On Mon, Sep 26, 2016 at 08:33:52AM +0200, Matthieu Moy wrote:
> Junio C Hamano <gits...@pobox.com> writes:
> > I am not opposed to bump the default to 12 or whatever, but I
> > suspect any lengthening today may need to be accompanied by a tool
> > support that finds the set of objects that are reachable from a
> > commit whose names begin with non-unique abbreviations that appear
> > in the commit log message.
> Something much simpler would be to set core.abbrev at clone time,
> depending on the size of the project just cloned. So, when cloning a
> hello-world, we'd keep the 7 but when cloning a big project we'd get a
> larger value.
> This doesn't cover the case of someone growing his own project without
> cloning, and isn't as clever as actually looking for colision, but it
> would probably provide a sane default in 99% cases, and wouldn't be
> worse than hardcoding 7 in the 1% remaining cases.

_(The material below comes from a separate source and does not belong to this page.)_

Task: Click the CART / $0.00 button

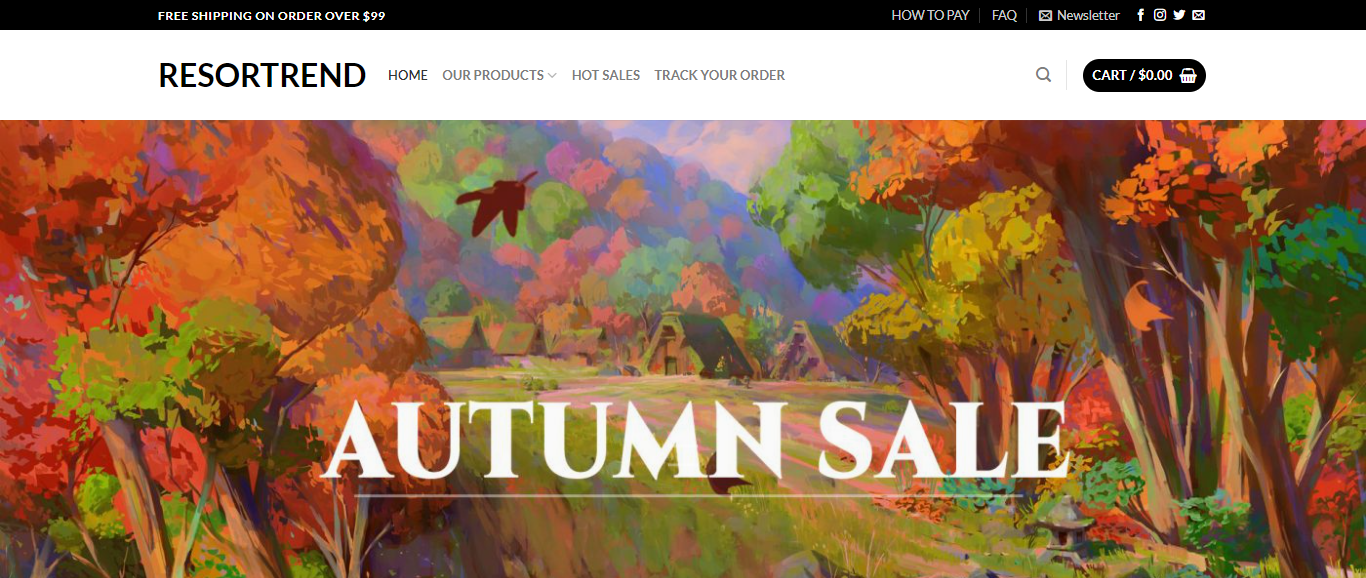Action: tap(1144, 75)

I think we could easily make this even more dynamic, and just base the
minimum for DEFAULT_ABBREV on the number of objects _currently_ in the
repository, plus some safety factor. We could do this cheaply by just
counting the number of objects in the packs (which we get for free when
we open their pack index). That misses loose objects, but if you have 4
million loose objects you have bigger problems than abbreviation
lengths, I think.
OTOH, any scheme that looks at the current repository size will
eventually grow outdated. The safety factor depends on how fast your
repository grows, and how big you expect it to eventually get. Such a
default might still have been using 7-character abbreviations on
linux.git in 2006, and we'd be stuck with them now.
The idea of a 12-character default is basically that we'd expect decades
or more for even the largest projects to get there, so you err on the
side of future-proofing.